### WAT WORDT GEVRAAGD
Welke regels van de items hieronder bevatten het woord "height"? Schrijf elk van die regels volledig over.

____

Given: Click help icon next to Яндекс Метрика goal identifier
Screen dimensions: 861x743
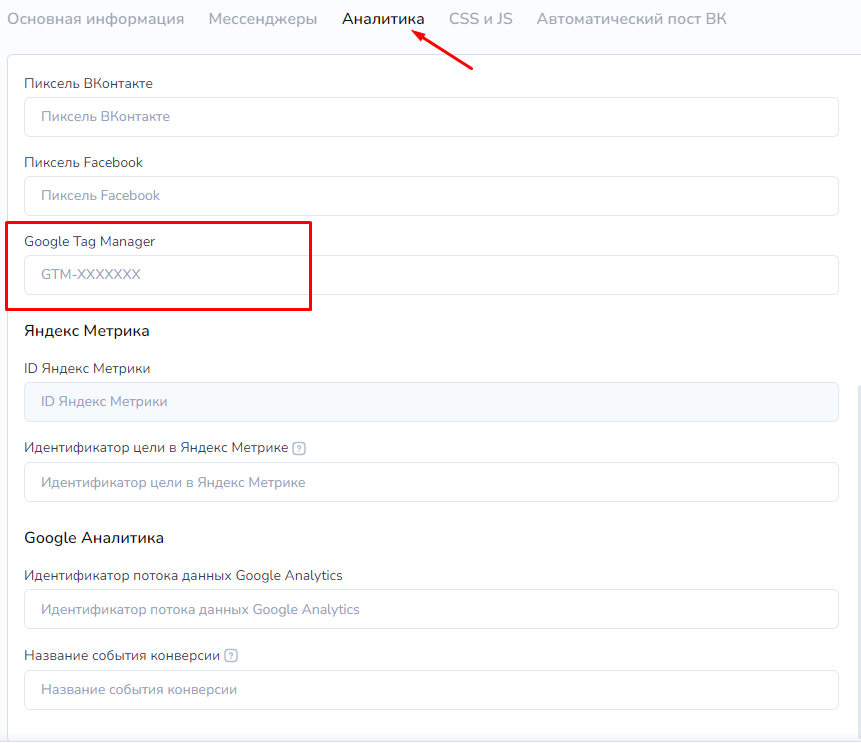Looking at the screenshot, I should click(299, 448).
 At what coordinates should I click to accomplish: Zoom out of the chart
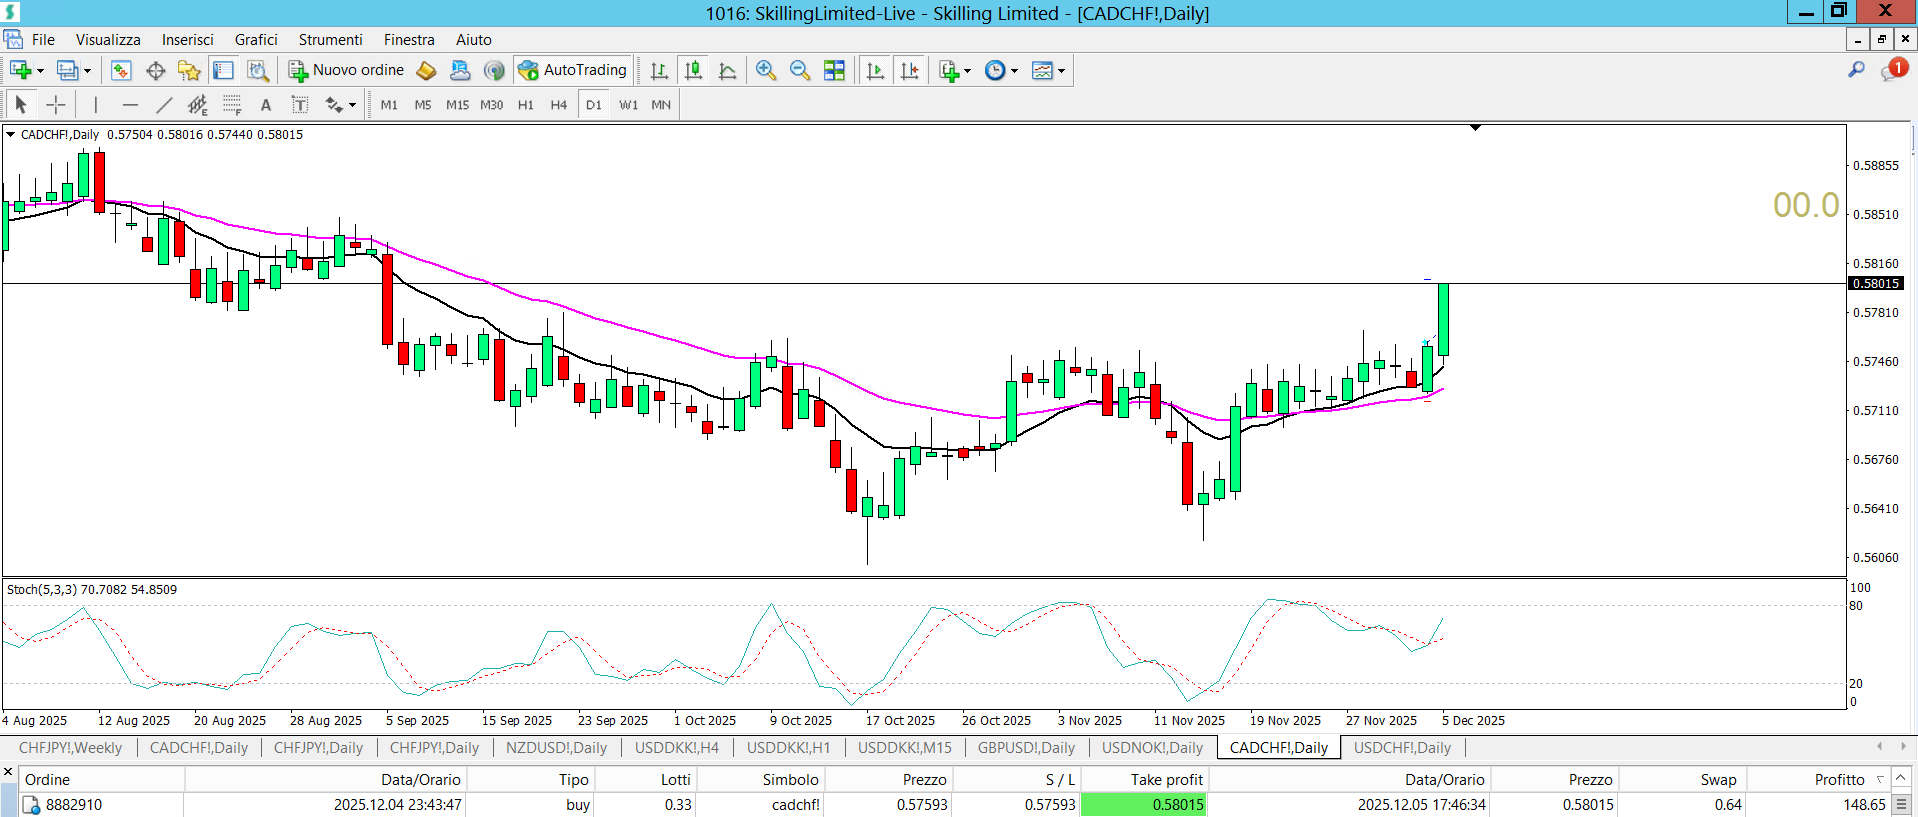click(x=800, y=70)
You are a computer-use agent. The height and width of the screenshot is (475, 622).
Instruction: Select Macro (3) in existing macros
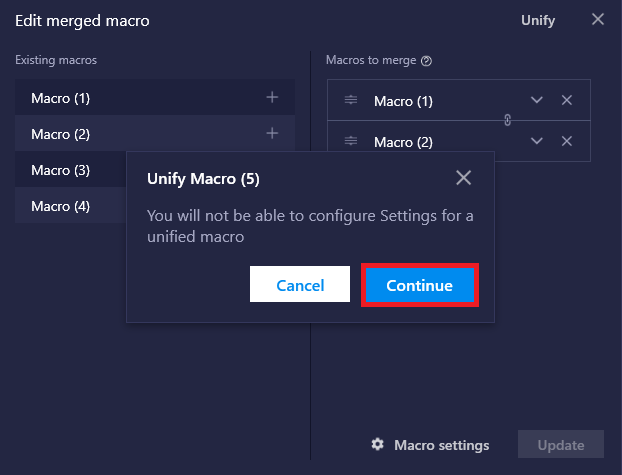[71, 169]
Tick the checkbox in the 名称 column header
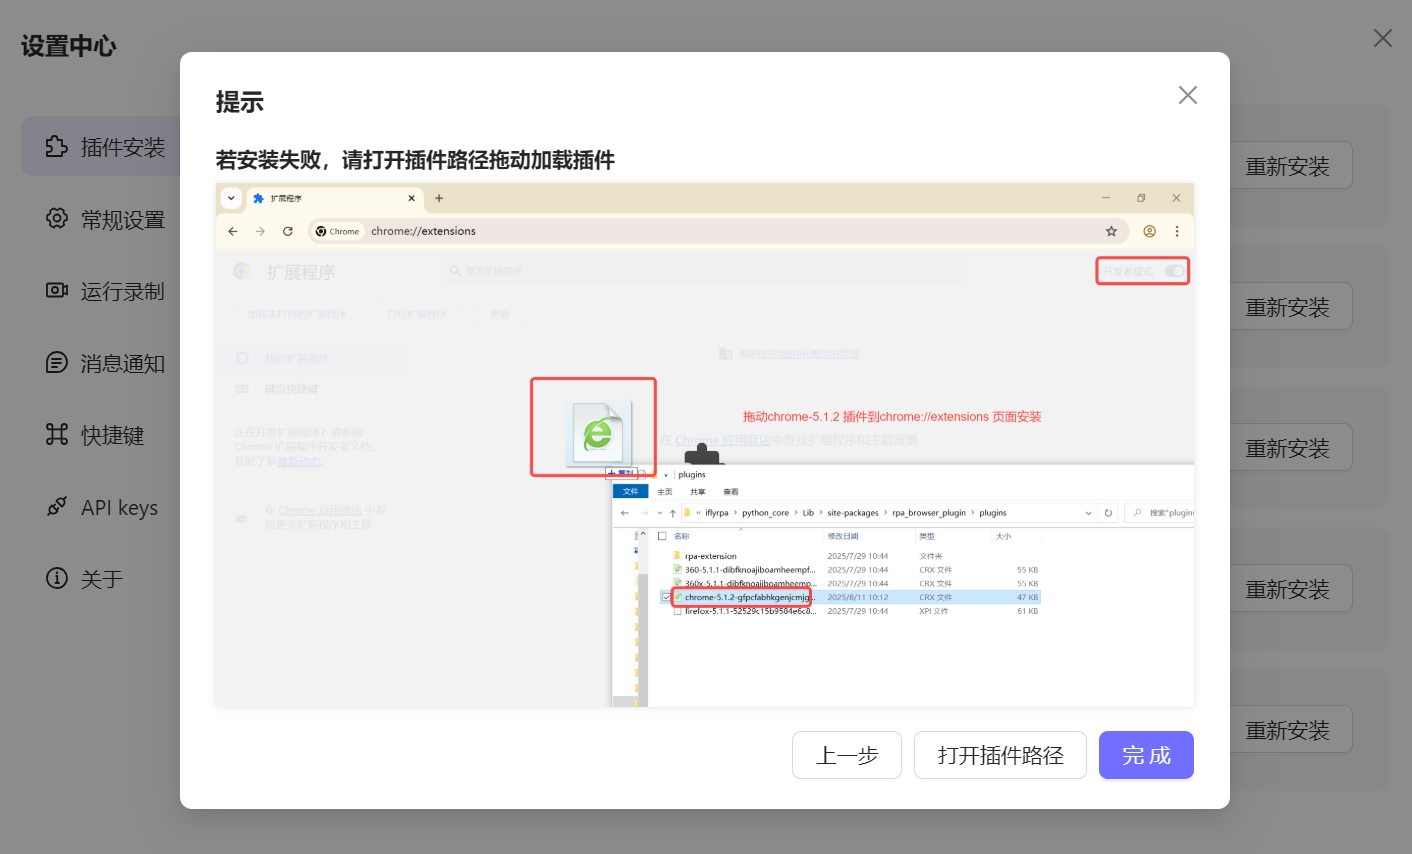The image size is (1412, 854). (662, 536)
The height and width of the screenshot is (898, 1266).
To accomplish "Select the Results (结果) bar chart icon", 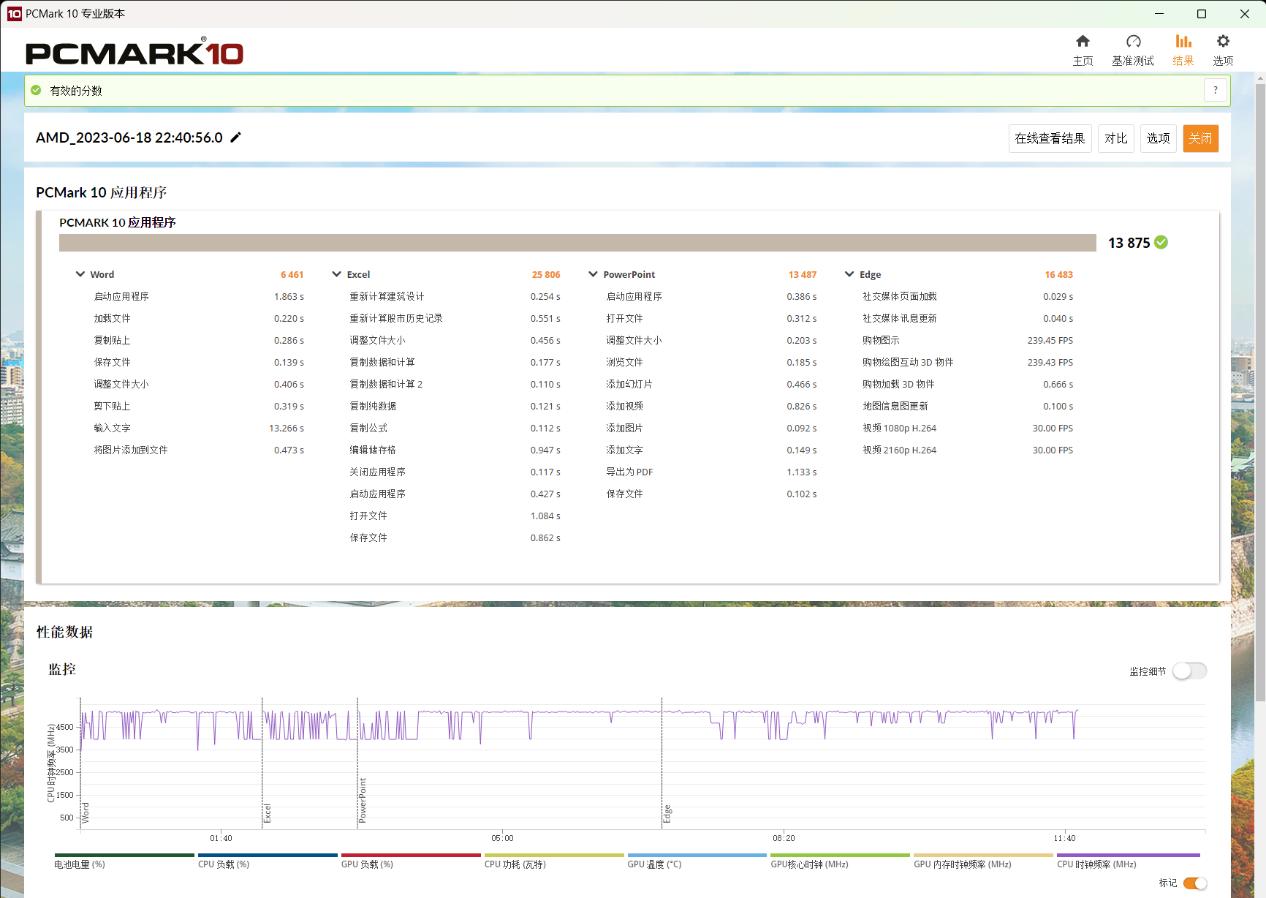I will click(x=1183, y=42).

____

### ANTWOORD
You are a computer-use agent. The height and width of the screenshot is (475, 622).
The height and width of the screenshot is (898, 1266).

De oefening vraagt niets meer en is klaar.